▶ [Текст для чтения]:

■ ■ ■ ■ ■ ■ ■

Мне так нужно было скрыть внутреннюю дрожь, что я была согласна и на чай, и на шахматы. И вот совсем идиллическая картина: выключен верхний свет, над шахматной доской склонились двое, старший заботливо учит младшую правильным ходам, подливает чай в стаканы, пододвигает тарелку с галетами: «Бери, не стесняйся». И совсем обычный доверительный разговор: как устроились на новой квартире? Не собирается ли Алик в Томск? Как идут дела у меня в институте? Почему Алик теперь редко бывает в библиотеке?

Необходимость одновременно играть и отвечать на вопросы очень утомляет. Все время путаюсь в шахматных фигурах и боюсь ответить что-нибудь не так. И еще важно запомнить до мелочей, вплоть до интонаций все вопросы, чтобы пересказать Алику. Отвечаю медленно и, слыша себя будто со стороны, все время пугаюсь того, что звучат мои ответы неискренне, фальшиво, хотя я говорю только правду, даже с излишними подробностями, так как Алик предупреждал: «Ни слова неправды. Чтоб ни в чем не могли подловить».

■ ■ ■ ■ ■ ■ ■

▶ [Задача 1]: Верните без изменений фрагмент текста о партии в шахматы: от слов «Мне так нужно» до слов «бывает в библиотеке?» включительно.
▶ [Задача 2]: Продолжите текст о партии в шахматы, начав сразу после его последнего предложения.
Материал после текста существует отдельно от него.

▶ [Собранный материал]:
■ ■ ■ ■ ■ ■ ■

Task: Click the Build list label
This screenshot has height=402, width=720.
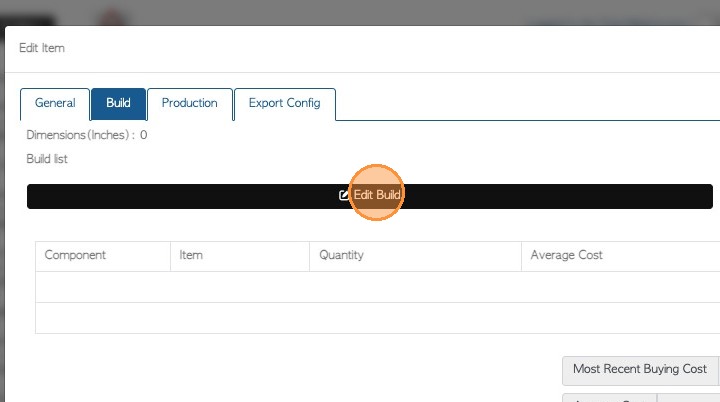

■ ■ ■ ■ ■ ■ ■

▶ [Письменный ответ 1]:
Мне так нужно было скрыть внутреннюю дрожь, что я была согласна и на чай, и на шахматы. И вот совсем идиллическая картина: выключен верхний свет, над шахматной доской склонились двое, старший заботливо учит младшую правильным ходам, подливает чай в стаканы, пододвигает тарелку с галетами: «Бери, не стесняйся». И совсем обычный доверительный разговор: как устроились на новой квартире? Не собирается ли Алик в Томск? Как идут дела у меня в институте? Почему Алик теперь редко бывает в библиотеке?

▶ [Письменный ответ 2]:
Отвечаю все как есть. Что в Томск Алик поедет в ноябре, когда начнутся семинары. А в библиотеку он теперь ходит реже потому, что устроился на работу в какую-то контору, и хотя у него ненормированный рабочий день (он должен в течение дня обойти несколько подведомственных конторе объектов), время для занятий теперь найти труднее. Да и меня старается надолго одну не оставлять — вечерами занимается дома. Всё это правда, но, естественно, я умалчиваю о главном: Алик всей этой историей выбит из колеи, впервые потерял интерес к занятиям. Это угнетает его. Вечерами усаживается за свою работу, но через час-другой бросает: «Черт бы их всех побрал! Не могу сосредоточиться… Пойдем, походим?». И мы идем бродить по темным улицам.

Тянется разговор вроде ни о чем, продолжаю двигать шахматные фигуры, и, когда наконец приносят еще мокрые листы фотокопий, чувствую себя вымотанной до предела, хотя ничего не делала — чай пила да «светскую беседу» поддерживала. «Шеф» еще раз просматривает страницы: «Ну что ж! Все очень хорошо!» Я уже на пороге, уже готова бежать, чтобы навсегда забыть этот дом… Но вместо прощания слышу: «Следующий раз придешь через недельку. Теперь возьмешь листы из середины». У меня будто ноги подкашиваются — значит, до конца этой истории далеко! Отчаяние охватывает меня. Выйдя на улицу, даю волю слезам, благо дождь разошелся не на шутку и лицо сразу мокрое.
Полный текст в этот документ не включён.